VMware Cloud Community
PauliPinguin
Contributor
Contributor

vcbMounter: "Error: failed to open the disk: One LUN could not be opened"

Hello all,

We're encountering a problem with vcb and could not find a solution. We have two ESX3.0 and one Server for vcb with access to the vmfs-Storage. On the vcb-server alle paths except one to the LUN are disabled as described in the knowledge-base.

Everytime we run vcbMounter, the snapshot is being created and some files (*.log, .vmx) are being copied to the destination path. Then vcbMopunter runs at an error:

vcbMounter: "Error: failed to open the disk: One LUN could not be opened"

Could anyone help?

Many thanks

Reply
0 Kudos
37 Replies
geckman
Contributor
Contributor

The solution to this issue is to make sure that all inactive drives can not be seen in the Disk Management console within the VCB Proxy Windows server. Remove any multipathing software on the VM, remove redundant zones on your fiber switches, select "do not use this device (disable)" within Windows for any inactive drives remaining in the disk management console (specifically these are the drives that will show a red "no entry" symbol in the console). Once all of your inactive drives can not be seen within the disk management console on the VCB proxy, your problem should disappear - as long as you also have LUN alignment between your ESX servers and the VCB proxy. Let me know if this works for you all.

Reply
0 Kudos
geckman
Contributor
Contributor

When I say remove redundant zones on the fiber switches, I mean remove the redundant zone sets for just your VCB proxy server. This is assuming you have two fiber switches each with two zone sets for your HBAs. Your configuration may be different.

Reply
0 Kudos
todd_shawcross
Contributor
Contributor

You don't need to reboot if you get "Operation failed due to concurrent modification by another operation." error. Just restart the management service on the ESX HOST with the following command:

/etc/init.d/mgmt-vmware restart[/b]

Once restarted, you can delete the snapshot.

Reply
0 Kudos
bpierfy
Enthusiast
Enthusiast

I'm having the "One LUN could not be opened" problem as well. First, we had been backing up (successfully) one ESX server using VCB. Since we now have 3 servers, I changed the config file to point to VC to backup. Now I am getting this error. We have also since then deleted our main datastore and created two new ones.

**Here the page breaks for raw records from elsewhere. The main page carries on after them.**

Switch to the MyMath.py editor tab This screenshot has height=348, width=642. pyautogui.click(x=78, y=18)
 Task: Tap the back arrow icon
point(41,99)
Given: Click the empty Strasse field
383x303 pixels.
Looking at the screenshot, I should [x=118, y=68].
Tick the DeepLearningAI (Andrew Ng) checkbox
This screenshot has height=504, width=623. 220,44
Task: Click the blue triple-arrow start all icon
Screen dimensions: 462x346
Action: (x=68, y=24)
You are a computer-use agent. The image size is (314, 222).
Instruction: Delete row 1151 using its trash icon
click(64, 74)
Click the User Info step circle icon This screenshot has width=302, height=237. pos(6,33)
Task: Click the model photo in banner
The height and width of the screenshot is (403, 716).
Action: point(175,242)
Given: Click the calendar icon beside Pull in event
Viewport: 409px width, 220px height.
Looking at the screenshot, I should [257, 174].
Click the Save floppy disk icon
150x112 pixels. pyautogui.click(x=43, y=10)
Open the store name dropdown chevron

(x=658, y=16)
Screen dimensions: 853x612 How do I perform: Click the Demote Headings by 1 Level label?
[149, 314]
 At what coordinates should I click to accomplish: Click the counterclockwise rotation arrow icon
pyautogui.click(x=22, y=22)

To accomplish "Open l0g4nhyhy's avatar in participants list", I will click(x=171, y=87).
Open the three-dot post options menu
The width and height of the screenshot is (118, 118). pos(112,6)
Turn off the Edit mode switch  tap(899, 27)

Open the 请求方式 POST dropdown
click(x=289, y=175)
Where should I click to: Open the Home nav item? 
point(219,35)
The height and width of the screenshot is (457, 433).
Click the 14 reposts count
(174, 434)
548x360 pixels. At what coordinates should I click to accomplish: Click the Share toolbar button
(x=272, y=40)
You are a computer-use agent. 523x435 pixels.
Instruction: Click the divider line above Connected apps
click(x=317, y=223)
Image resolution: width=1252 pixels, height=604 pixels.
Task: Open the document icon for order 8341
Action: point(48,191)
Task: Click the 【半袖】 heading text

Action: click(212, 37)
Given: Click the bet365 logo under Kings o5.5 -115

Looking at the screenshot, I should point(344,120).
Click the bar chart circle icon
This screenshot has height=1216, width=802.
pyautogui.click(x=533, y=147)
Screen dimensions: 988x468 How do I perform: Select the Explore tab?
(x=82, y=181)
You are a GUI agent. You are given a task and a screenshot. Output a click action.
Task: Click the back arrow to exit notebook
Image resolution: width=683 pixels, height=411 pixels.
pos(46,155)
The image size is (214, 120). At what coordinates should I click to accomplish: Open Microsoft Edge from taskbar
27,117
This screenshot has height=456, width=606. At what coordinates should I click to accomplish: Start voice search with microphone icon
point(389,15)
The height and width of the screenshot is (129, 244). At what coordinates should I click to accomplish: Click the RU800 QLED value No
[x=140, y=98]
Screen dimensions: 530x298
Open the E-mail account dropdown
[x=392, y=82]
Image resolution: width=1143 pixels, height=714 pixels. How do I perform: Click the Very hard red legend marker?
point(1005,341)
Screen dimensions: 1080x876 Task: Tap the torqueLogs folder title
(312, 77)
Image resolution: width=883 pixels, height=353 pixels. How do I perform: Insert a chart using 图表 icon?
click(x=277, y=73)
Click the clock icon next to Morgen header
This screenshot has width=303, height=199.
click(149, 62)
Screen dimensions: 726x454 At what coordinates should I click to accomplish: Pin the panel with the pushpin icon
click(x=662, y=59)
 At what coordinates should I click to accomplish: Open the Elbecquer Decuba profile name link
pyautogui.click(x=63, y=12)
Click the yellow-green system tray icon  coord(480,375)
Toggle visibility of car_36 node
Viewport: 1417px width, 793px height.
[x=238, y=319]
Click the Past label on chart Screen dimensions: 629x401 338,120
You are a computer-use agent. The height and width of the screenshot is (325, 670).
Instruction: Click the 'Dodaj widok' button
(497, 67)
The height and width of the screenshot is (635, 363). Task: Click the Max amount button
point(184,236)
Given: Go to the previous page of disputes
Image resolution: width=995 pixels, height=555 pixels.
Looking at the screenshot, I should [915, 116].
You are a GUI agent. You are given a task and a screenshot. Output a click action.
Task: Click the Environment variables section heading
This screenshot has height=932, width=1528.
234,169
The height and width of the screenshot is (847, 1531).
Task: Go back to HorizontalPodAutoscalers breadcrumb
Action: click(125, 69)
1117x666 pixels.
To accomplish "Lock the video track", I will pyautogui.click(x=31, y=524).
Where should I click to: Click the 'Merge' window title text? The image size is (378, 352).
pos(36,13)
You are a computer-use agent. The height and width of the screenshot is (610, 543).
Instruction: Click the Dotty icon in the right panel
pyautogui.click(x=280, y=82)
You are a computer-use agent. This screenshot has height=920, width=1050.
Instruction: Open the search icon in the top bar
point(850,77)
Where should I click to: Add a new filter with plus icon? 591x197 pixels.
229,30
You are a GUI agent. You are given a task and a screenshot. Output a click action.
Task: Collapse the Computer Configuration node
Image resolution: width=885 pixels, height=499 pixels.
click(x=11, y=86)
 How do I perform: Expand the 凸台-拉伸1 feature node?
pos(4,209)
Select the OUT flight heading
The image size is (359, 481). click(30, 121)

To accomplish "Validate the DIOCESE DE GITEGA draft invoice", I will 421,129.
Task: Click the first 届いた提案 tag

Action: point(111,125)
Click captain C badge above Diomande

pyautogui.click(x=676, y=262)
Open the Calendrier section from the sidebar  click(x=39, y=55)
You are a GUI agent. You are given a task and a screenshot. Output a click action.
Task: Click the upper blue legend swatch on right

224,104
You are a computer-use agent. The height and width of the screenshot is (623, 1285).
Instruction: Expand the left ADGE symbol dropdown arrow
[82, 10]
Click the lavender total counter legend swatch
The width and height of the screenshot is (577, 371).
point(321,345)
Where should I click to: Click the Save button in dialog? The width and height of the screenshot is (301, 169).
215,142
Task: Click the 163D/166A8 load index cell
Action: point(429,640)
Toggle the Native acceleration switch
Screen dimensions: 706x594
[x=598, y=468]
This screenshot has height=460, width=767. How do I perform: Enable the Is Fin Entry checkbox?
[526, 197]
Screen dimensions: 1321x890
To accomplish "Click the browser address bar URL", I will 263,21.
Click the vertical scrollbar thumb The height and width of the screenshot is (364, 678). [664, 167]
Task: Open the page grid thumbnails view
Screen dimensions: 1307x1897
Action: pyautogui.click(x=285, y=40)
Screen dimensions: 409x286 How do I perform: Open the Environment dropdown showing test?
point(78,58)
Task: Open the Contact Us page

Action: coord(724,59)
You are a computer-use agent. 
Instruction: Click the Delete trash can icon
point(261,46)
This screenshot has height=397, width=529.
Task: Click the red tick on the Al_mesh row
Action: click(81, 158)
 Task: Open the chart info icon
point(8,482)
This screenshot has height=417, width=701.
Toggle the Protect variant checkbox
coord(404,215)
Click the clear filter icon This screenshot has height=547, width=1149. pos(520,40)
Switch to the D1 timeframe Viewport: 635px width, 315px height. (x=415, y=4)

Thinking it is a LUN issue, I removed the proxy's access to all LUNs and added them in the order they appear on the ESX servers. Still get the same error though.

In VC, I see the "concurrent operation" error when it tries to delete the snapshot. I've restarted the mgmt services on all 3 ESX servers and still get the same error.

What is left to do? How can I make sure that the LUN IDs are the same or that the proxy sees the exact same thing as the ESX servers do? There are also no other inactive disks in the Windows Disk Manager...

Help!!

Reply
0 Kudos
beneddt
Contributor
Contributor

Same here bpierfy. It was working fine. I'm trying to correlate it with either a VC patch, or one of the ESX patches that came out. Unfortunately one of the admins put all the patches on in one day, making it hard to determine which one did it.

Time to open a support case I suppose.

dean

Reply
0 Kudos
bpierfy
Enthusiast
Enthusiast

I also applied the patches in sequence - all at once... The only thing is I didn't do the ones that came out 3/29/07.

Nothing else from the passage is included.